ÜBUNGSTEXT:
################

Seit etwas 3 Jahren beschäftigen wir uns im CSEE mit dem Thema Traumapädagogik und im Besonderen mit der Frage, ob es Sinn macht und gelingen kann, Hilfen zur Erziehung in einem geschlossenen Rahmen traumasensibel zu gestalten. Mit Dr Marc Schmid, leitendem Psychologen an der UPK Basel, ist es uns gelungen, einen ausgewiesenen Experten für diesen Themenkomplex als Kooperationspartner zu gewinnen. Ein Interview, das wir vor 2 Jahren -mit ihm geführt haben, kann hier nachgelesen werden: https://csee.lu/fr/2023/05/26/interview-mit-dr-marc-schmid-leitender-psychologe-an-der-upk-basel-2/
In einer ersten Phase der Zusammenarbeit wurde klar, dass es sehr wohl Sinn macht den Alltag im CSEE traumapädagogisch zu bearbeiten, dies insbesondere vor dem Hintergrund, dass junge Menschen in geschlossener oder teilgeschlossener Unterbringung überdurchschnittlich viele und hohe biographische Belastungen erlebt haben, die ihre Entwicklung beeinträchtigen. Diese sich zu Traumata hochschichtenden Lebenserfahrungen, sogenannte „adverse childhood experiences“ sollten auf jeden Fall zentral in der pädagogischen Arbeit der Einrichtung berücksichtigt werden.
Wir haben aus diesen Feststellungen eine zweisäulige Strategie entwickelt. Diese setzt einerseits auf die traumapädagogische Bearbeitung zentraler Schlüsselprozesse in der Einrichtung, also jener Prozesse, die alle Jugendliche während ihrem Aufenthalt in der Einrichtung durchlaufen. Vervollständigt wird diese Säule durch ein Weiterbildungsangebot in Traumapädagogik das sich an alle Mitarbeiter richtet, die im direkten Kontakt mit unseren Klienten stehen.
Während zentrale Schlüsselprozesse in der Einrichtung seit einem knappen Jahr von Arbeitskreisen untersucht und bearbeitet werden, ist nun mit der Weiterbildung die zweite Säule der Implementierung gestartet. Während drei Tagen hat eine dreissigköpfige Gruppe das erste Modul des Weiterbildungskurses absolviert und ist so mit Erfolg in den Kurs gestartet. Die Dozenten werden hierbei begleitet von einrichtungsinternen Ko-referenten, darunter die Psychologin und Psychotherapeutin Frau Nadine Freichel, Leiterin des ambulanten Dienstes des CSEE.
Die Strategie zur Implementierung traumapädagogischer Standards im CSEE ist also ab jetzt in vollem Gange.

################

DATENSATZINHALT:

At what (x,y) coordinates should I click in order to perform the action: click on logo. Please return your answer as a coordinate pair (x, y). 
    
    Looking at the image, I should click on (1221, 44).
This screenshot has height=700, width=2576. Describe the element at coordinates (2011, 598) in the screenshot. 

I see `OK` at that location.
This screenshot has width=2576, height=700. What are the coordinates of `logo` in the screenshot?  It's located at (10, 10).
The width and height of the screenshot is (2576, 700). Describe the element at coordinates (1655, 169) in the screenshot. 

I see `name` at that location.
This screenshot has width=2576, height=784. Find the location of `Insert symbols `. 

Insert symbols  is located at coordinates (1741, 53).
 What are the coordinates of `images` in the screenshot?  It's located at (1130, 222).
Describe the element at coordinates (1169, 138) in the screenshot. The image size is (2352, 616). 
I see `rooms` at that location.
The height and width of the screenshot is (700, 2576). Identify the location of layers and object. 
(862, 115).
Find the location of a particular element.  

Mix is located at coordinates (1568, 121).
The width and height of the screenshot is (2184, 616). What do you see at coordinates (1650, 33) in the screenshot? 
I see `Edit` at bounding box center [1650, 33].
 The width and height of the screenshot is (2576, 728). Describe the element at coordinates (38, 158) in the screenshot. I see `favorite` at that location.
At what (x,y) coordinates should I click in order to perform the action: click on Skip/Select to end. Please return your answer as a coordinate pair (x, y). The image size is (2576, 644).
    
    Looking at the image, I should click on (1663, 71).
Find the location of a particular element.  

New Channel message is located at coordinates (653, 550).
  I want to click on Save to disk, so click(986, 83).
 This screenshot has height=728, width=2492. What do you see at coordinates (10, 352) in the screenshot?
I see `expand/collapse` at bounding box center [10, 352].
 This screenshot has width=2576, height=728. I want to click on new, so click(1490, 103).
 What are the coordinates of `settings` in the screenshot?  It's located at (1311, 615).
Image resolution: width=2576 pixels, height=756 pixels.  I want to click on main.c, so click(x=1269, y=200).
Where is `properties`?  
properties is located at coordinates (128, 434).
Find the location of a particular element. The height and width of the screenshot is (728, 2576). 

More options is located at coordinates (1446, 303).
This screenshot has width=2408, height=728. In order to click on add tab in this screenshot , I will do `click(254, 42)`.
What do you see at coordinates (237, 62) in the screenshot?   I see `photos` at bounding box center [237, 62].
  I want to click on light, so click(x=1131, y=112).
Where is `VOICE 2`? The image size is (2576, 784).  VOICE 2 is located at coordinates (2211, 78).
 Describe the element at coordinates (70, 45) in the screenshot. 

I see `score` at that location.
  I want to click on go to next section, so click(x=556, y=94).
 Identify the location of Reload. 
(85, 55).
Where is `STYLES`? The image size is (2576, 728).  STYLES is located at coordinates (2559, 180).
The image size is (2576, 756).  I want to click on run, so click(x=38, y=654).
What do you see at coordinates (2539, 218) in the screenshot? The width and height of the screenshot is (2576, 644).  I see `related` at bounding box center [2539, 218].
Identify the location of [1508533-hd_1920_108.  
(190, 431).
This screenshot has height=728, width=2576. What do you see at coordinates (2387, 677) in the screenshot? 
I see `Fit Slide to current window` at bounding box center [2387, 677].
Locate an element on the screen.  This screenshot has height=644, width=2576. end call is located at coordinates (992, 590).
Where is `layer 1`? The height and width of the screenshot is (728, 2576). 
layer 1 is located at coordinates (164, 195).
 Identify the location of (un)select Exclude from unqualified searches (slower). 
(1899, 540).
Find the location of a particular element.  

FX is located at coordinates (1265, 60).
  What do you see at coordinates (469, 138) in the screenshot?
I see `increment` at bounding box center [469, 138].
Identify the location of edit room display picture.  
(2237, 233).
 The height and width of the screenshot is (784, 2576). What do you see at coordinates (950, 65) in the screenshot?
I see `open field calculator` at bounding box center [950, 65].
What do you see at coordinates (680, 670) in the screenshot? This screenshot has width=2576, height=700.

################

AUFGABE:
Schreiben Sie den Übungstext von „Während zentrale Schlüsselprozesse“ bis „in vollem Gange.“ neu und ersetzen Sie darin „Arbeitskreisen“ durch „Arbeitsgruppen“. Für das Folgende ist das Material ohne Belang.

ANTWORT:
Während zentrale Schlüsselprozesse in der Einrichtung seit einem knappen Jahr von Arbeitsgruppen untersucht und bearbeitet werden, ist nun mit der Weiterbildung die zweite Säule der Implementierung gestartet. Während drei Tagen hat eine dreissigköpfige Gruppe das erste Modul des Weiterbildungskurses absolviert und ist so mit Erfolg in den Kurs gestartet. Die Dozenten werden hierbei begleitet von einrichtungsinternen Ko-referenten, darunter die Psychologin und Psychotherapeutin Frau Nadine Freichel, Leiterin des ambulanten Dienstes des CSEE.
Die Strategie zur Implementierung traumapädagogischer Standards im CSEE ist also ab jetzt in vollem Gange.